Reasons for running cleanup¶
When you scale a ScyllaDB cluster horizontally (adding or removing nodes), the ownership of data tokens changes across the cluster (topology changes). Data ownership is determined by the token ranges assigned to each node in the cluster. Cleanups address the issues that may arise from the redistribution of token ownership:
Stale data: When a node loses ownership of certain tokens, the data associated with those tokens remains on the node’s disk.
Data resurrection: If you do not remove this stale data, it can lead to data resurrection later.
Cleanup triggering mechanism¶
Cleanup is triggered after scaling operations (adding or removing nodes/racks) are complete. It runs on all nodes that have changed token ownership as a result of the scaling operation. This also includes the cluster bootstrap as nodes are added one by one and the token ring changes with each addition.
During scale-out, cleanup runs on all nodes except the last one added, as it does not lose any tokens.
How cleanup is triggered¶
Scylla Operator tracks changes in the token ring of the cluster. When a mismatch is detected between the current state
of the ring and the last cleaned-up state, it triggers a cleanup job for the affected nodes. Before triggering
cleanup jobs, Scylla Operator ensures the cluster is stable (conditions: StatefulSetControllerProgressing=False,
Available=True, and Degraded=False).
Note
Because Scylla Operator relies strictly on token ring changes, there are some limitations, which are described in the Known limitations section.
Inspecting cleanup jobs¶
Scylla Operator creates a Job for each node that requires cleanup. If any job is still running, the ScyllaCluster
status contains the JobControllerProgressing condition set to True. When a job completes successfully, Scylla Operator removes it
from the cluster. The condition’s message contains the name of the running job(s).
When no cleanup jobs are running, the JobControllerProgressing condition is set to False.
You can inspect the condition by running:
kubectl get scyllacluster <sc-name> -o jsonpath='{.status.conditions[?(@.type=="JobControllerProgressing")]}' | jq
Where <sc-name> is the name of your ScyllaCluster.

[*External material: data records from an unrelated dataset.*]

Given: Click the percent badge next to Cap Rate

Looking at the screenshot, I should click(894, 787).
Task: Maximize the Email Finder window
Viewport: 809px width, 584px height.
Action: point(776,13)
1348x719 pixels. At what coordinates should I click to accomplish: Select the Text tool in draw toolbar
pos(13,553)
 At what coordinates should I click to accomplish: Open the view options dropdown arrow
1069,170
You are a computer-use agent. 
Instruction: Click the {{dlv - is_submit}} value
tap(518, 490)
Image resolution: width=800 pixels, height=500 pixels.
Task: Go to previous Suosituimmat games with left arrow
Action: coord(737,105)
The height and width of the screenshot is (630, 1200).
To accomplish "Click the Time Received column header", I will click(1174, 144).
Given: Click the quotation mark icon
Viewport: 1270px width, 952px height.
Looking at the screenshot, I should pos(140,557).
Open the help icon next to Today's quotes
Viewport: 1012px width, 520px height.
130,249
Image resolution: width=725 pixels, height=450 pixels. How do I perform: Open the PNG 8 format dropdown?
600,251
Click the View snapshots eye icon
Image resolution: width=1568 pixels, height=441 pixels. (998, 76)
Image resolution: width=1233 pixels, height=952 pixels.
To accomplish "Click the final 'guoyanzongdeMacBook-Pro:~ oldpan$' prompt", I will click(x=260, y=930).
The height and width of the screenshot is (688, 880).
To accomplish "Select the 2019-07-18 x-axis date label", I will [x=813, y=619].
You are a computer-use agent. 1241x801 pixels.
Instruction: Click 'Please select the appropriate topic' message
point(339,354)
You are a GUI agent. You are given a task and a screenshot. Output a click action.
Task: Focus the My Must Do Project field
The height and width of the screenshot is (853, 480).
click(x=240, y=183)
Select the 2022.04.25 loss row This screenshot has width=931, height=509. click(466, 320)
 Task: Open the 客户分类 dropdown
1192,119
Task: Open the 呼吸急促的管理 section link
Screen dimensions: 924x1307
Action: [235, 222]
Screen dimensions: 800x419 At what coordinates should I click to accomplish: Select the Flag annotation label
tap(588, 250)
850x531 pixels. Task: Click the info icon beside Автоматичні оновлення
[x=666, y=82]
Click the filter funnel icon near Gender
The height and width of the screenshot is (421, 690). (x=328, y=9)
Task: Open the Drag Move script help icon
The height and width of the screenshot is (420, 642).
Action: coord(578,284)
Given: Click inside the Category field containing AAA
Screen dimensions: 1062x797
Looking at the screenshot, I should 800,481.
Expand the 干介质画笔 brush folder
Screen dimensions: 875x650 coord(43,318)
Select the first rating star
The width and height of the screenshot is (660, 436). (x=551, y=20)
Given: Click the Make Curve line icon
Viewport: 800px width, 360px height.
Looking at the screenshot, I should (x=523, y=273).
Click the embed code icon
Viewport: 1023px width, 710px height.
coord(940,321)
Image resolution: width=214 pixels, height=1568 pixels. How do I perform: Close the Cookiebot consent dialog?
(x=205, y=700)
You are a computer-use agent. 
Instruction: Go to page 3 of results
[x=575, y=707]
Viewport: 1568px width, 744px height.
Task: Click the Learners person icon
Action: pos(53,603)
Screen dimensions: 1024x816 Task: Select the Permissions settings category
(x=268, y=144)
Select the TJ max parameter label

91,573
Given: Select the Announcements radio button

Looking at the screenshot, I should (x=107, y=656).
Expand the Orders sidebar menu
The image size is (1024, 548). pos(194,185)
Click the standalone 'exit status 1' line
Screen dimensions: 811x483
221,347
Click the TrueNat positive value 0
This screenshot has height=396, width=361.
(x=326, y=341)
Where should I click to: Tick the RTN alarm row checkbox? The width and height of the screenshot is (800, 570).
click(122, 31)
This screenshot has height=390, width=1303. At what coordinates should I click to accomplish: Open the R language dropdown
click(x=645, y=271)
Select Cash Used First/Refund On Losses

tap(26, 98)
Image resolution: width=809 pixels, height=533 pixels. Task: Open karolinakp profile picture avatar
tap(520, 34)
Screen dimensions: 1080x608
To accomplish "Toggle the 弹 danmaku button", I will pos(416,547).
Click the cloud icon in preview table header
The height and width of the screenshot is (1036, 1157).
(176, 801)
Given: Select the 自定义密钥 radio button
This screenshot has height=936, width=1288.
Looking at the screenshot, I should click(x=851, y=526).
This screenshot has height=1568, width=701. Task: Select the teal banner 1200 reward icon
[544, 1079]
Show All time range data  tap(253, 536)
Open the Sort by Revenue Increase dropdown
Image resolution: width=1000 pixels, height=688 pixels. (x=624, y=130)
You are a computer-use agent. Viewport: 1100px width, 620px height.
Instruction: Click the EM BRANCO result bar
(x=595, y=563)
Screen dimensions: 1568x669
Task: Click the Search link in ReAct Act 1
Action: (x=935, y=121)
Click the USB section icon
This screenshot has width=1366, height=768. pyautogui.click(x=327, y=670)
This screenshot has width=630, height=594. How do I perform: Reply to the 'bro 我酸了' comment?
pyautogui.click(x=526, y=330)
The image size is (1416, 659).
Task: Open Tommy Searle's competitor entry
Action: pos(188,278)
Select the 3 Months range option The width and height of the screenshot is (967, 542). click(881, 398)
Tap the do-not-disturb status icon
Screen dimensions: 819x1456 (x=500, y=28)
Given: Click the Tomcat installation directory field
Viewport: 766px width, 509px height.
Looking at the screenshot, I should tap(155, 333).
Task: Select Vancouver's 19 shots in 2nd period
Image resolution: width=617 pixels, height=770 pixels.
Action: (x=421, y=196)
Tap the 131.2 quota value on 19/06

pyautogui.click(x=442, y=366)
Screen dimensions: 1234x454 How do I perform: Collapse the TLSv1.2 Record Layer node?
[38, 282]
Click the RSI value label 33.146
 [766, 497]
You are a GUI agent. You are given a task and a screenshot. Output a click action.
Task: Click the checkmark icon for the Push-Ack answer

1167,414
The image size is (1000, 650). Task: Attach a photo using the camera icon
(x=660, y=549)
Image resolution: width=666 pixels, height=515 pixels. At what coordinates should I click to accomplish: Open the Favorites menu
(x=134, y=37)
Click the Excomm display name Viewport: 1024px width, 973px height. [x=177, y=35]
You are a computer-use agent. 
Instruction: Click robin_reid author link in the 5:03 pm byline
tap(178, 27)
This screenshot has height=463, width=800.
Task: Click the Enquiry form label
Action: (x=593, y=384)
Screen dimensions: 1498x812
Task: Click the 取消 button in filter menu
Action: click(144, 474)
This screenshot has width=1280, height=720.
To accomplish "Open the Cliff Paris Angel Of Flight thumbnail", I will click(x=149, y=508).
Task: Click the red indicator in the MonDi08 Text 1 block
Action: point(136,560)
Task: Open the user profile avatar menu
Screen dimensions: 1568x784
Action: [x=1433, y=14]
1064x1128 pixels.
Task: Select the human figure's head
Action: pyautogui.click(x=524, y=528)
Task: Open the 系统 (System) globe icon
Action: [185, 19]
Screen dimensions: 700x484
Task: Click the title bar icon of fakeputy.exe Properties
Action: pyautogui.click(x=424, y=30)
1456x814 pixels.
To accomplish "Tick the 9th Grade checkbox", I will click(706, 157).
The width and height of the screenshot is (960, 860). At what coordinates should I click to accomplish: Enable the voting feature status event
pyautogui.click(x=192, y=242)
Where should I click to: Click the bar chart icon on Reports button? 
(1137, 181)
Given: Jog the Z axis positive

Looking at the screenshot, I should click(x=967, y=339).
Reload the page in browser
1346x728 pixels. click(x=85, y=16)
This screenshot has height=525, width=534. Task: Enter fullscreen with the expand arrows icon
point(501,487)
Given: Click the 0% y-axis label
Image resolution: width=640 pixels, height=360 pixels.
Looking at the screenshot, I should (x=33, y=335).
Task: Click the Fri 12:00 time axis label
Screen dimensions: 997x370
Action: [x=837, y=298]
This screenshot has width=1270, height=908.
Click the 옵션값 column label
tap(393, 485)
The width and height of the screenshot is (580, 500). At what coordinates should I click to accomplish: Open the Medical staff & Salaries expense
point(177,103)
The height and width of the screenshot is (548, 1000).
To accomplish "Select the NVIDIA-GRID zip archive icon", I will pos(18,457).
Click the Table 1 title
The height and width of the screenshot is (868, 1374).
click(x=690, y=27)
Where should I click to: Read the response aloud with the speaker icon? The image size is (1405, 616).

You should see output similar to this (when no jobs are running):
{
"lastTransitionTime": "2025-12-12T13:51:52Z",
"message": "",
"observedGeneration": 2,
"reason": "AsExpected",
"status": "False",
"type": "JobControllerProgressing"
}
Caution
You may not see the cleanup jobs in the cluster if they complete quickly (e.g., on small datasets or cluster bootstrap) and are removed before you can inspect them.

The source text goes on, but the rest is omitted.